PROBABILISTIC PERFORMANCE-BASED DESIGN USING GA-BASED NONLINEAR RESPONSE OPTIMIZATION

摘要

Genetic and evolutionary algorithms (GA/EA) have been used extensively in recent years to solve complex optimization problems. Advancements in the field of structural engineering have resulted in the development of performance-based design (PBD) methodologies for buildings. Although at early stages in development, it is likely that PBD will see widespread practical implementation resulting from the common language used (e.g. performance expectation) by all stakeholders in the building process. The current research effort is geared towards development of an automated PBD environment for steel structural systems using GA's and nonlinear structural response analysis tools. The demand and resistance factor design (DCFD) methodology of FEMA-350 can be used to evaluate confidence levels associated with the probability of a structure exceeding a limit state (performance levels).
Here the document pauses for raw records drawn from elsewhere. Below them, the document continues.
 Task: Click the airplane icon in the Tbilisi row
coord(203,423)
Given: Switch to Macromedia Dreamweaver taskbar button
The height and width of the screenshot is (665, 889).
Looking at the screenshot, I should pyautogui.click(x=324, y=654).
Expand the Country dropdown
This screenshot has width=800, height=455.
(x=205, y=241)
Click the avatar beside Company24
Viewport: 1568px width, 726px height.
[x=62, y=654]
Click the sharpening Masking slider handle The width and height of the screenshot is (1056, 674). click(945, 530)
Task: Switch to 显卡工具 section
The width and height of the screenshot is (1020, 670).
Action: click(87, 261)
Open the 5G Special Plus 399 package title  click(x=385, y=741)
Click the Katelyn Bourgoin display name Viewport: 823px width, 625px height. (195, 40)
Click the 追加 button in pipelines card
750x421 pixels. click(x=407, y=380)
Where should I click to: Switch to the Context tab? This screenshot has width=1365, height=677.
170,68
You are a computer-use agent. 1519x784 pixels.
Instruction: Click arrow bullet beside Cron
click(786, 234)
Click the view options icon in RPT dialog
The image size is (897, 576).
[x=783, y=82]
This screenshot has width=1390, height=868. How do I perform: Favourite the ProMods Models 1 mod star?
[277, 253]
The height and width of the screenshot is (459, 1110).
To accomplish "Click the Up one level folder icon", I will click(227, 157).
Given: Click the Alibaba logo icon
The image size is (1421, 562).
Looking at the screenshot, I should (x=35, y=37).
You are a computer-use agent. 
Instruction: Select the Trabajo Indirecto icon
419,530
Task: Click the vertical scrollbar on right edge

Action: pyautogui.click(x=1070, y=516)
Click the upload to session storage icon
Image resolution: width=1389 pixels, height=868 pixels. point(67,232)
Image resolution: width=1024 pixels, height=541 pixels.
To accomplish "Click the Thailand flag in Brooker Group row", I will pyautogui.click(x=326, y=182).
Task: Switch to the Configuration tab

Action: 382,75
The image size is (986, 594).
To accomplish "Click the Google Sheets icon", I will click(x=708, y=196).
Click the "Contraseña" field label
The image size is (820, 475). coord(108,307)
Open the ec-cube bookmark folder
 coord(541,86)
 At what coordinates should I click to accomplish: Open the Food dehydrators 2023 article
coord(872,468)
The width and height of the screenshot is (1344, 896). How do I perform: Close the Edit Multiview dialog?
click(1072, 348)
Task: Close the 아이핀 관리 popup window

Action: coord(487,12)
The confidence levels obtained are then incorporated into a GA fitness function along with initial construction "cost" in a multi-objective design scenario. The GA, through the processes of simulated natural evolution, creates generations of solutions that eventually adapt to the design criteria (environment). In this study, these criteria are the minimum cost associated with maximum confidence in meeting structural seismic performance objectives of collapse prevention and immediate occupancy. Nonlinear response history analysis is used to evaluate seismic demand under different levels of hazard. The automated computational design platform was examined on several benchmark problems. The classical ten-bar truss was used to verify the compatibility of the DRAIN-2DX [1] structural analysis engine and the GA [2]. A portal frame with fully- and partially-restrained (FR, PR) connections is designed using two sets of seven earthquake ground motion records. Nearly equal weight designs for three frame and connection configurations are discussed. Conclusions regarding seismic performance, the optimality of designs, and nonlinear pushover response characteristics are made.